Quali studi hanno portato a questa “inconfutabile prova documentale” presa di mira da Orazi?

Nella bibliografia antica sono descritti in molte occasioni i vini frizzanti, Galeno (129 – 216 d. C.) medico di Pergamo, ne parla nel suo ‘De simplicium medicamentorum facultatibus libri undecim’, una chiara documentazione sull’esistenza, nel I sec. a.C., dei vini spumeggianti ci è fornita da Virgilio nell’Eneide, il medico Gerolamo Conforti, di Brescia, con il titolo di ‘Libellus de vini mordaci” 1570 descrive che la spuma del piccante è individuata nella ebollizione del mosto cioè la fermentazione, ampia descrizione del fenomeno è descritta dal Medico Andrea Bacci 1524-1600 nostro conterraneo nel suo trattato in 7 volumi

“De naturalis Vinorum Historia” del 1596, ma nessuno di questi descrive il concetto della rifermentazione che invece per primo pubblicò Francesco Scacchi e una ulteriore prova fu data da Andre Simon scrittore e critico gastronomico francese che, nel 1913 su Bibliotheca Vinaria, commentando il De Salubri Potu Dissertatio scrisse che in quel lavoro c’era la prima descrizione di come si faceva il vino frizzante/spumante.

La risposta ad Orazi di Francesco Merlo, editorialista del quotidiano La Repubblica, parla di eccesso di identità.

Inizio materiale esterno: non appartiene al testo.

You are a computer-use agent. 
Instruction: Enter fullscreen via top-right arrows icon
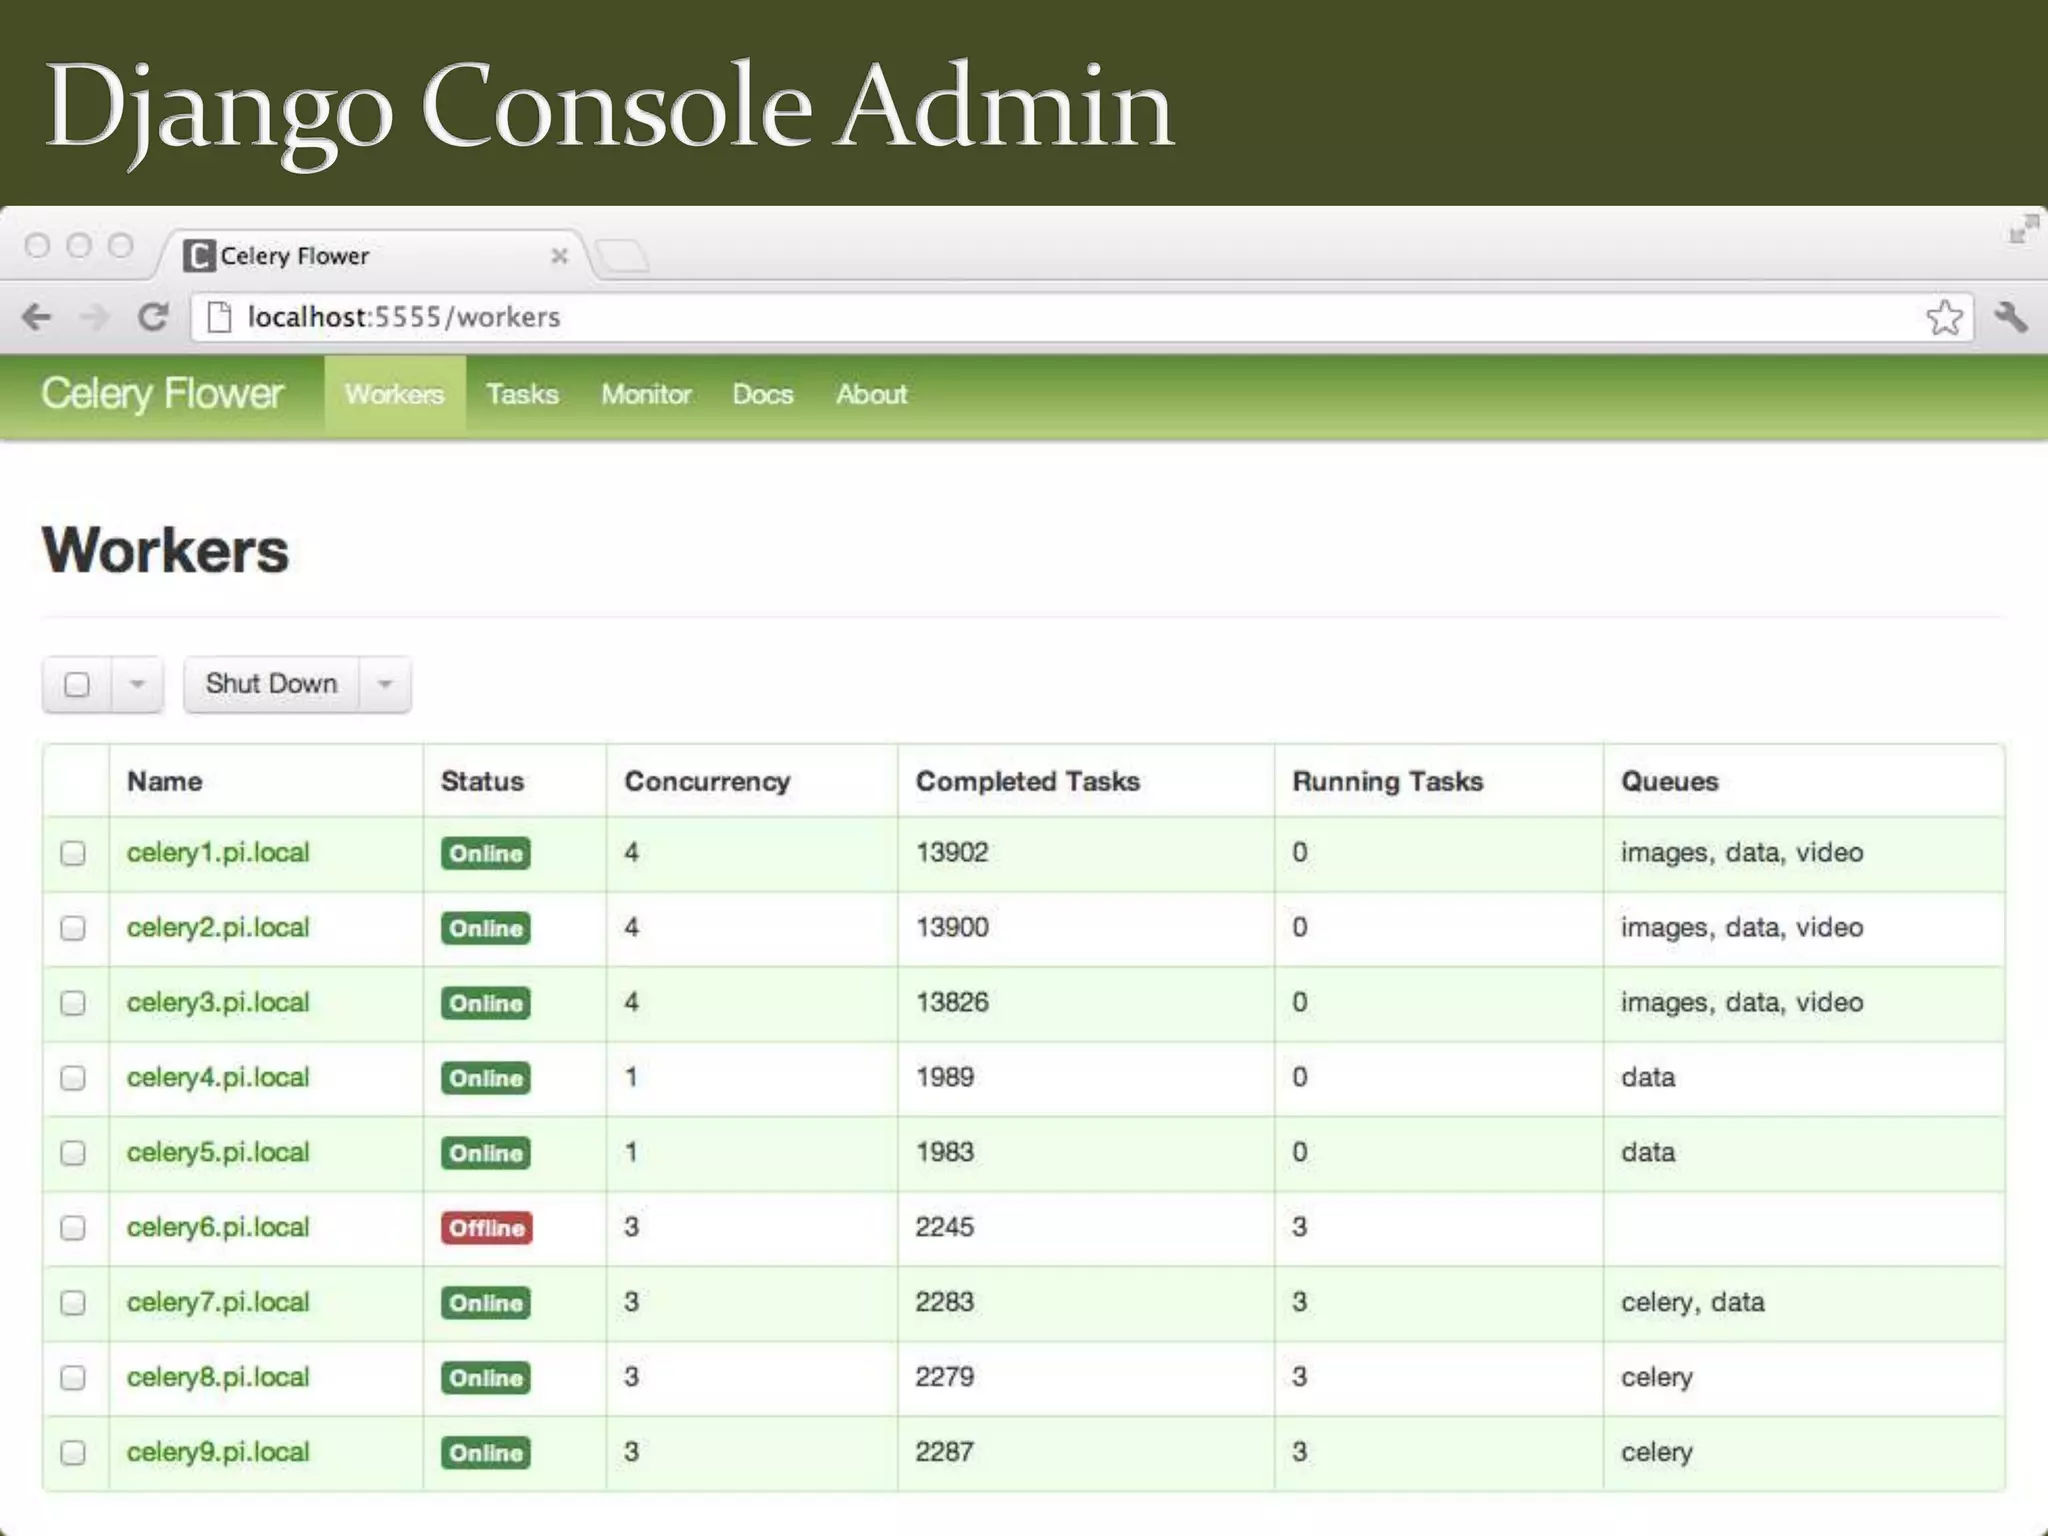click(2023, 229)
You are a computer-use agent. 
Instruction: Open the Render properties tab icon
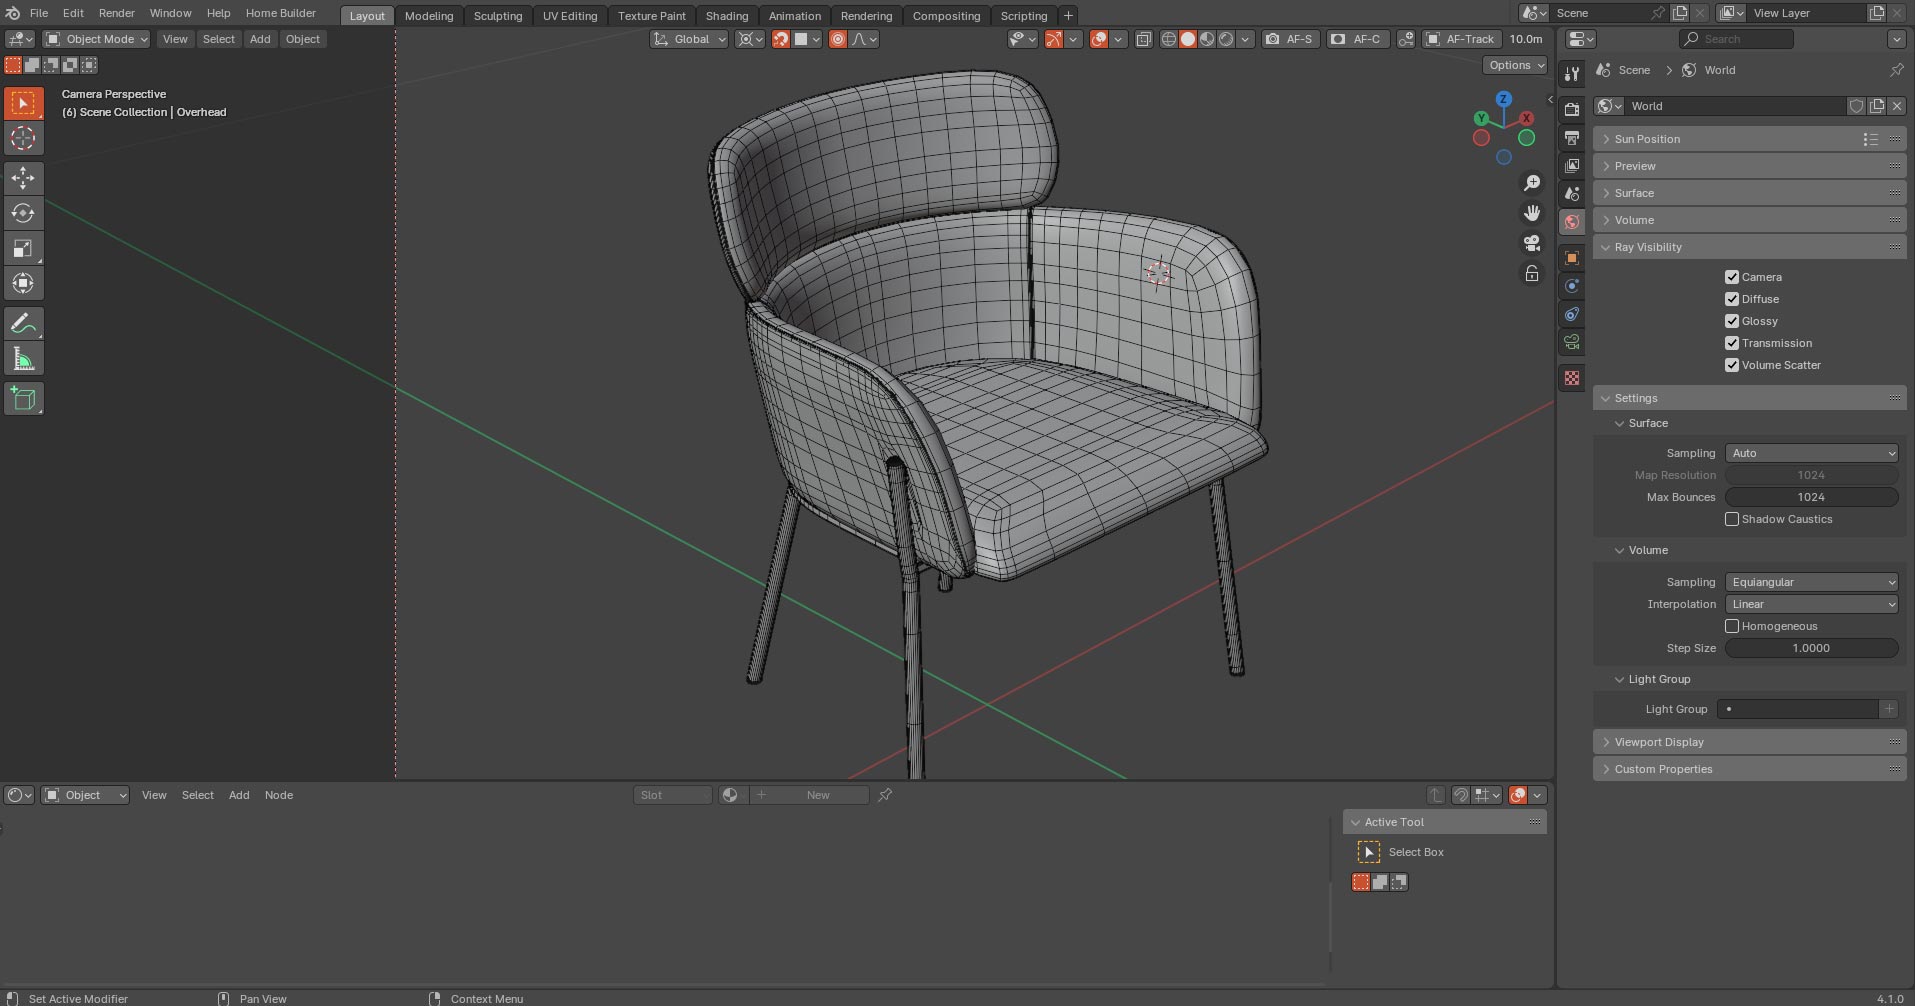click(x=1571, y=109)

Cosa ne pensa?

Per quanto riguarda invece il commento del giornalista Francesco Merlo di Repubblica “ Eccesso di identità, ombelico del mondo, arte di arrangiarsi: anche le Marche scivolano dal centro al sud..” mi sembra una fastidiosa affermazione fatta con un eccesso di superficialità.

Riguardo al metodo Scacchi, si sta prendendo in considerazione l’idea di poter partecipare a rassegne internazionali del settore per raccontare la vera storia di questo spumante Made in Marche?

Sarebbe auspicabile, attualmente la nostra Cooperativa agricola “Mastro Marino” è titolare del marchio registrato “Metodo Scacchi”, con un disciplinare molto restrittivo consente la produzione di Spumante fatto con il metodo descritto da Francesco Scacchi; negli anni insieme al Dr. Francesco Sbaffi Enologo e agli altri soci, abbiamo organizzato eventi e convegni su questo argomento e avanzato diverse proposte di produzione che sinceramente non hanno avuto un grande seguito. Secondo me è sicuramente importante avere la primogenitura del metodo descritto nella bibliografia del passato, ma non basta, bisogna farlo diventare un brand/marchio anche di produzione, che potrebbe creare occupazione e ovviamente promuoverlo con vigore, convinzione e tenacia a livello nazionale e internazionale ovviamente con l’impegno delle istituzioni locali e regionali.

Tante sono le attività che la vedono protagonista, tra le ultime iniziative a cui ha partecipato quali secondo lei meritano particolare attenzione?

Da molti anni nella mia attività chirurgica e didattica ho sempre fatto in modo di promuovere le bellezze e le bontà della nostra  zona;  ultimamente, nel  53° Congresso Nazionale della Società Italiana di Storia della medicina,  che si è svolto la scorsa settimana, ho presentato una relazione dal titolo “Illustri Medici, anche scrittori, dell’Alta Valle dell’Esino nel XVI secolo” in cui ho parlato di Durante Scacchi, Francesco Scacchi e Andrea Bacci puntando l’attenzione, oltre che sulla parte clinica e chirurgica descritte nei loro libri, sulla storia e sulle caratteristiche turistiche e in particolare enogastronomiche della nostra città e del territorio circostante. Nel futuro continuerò a farlo.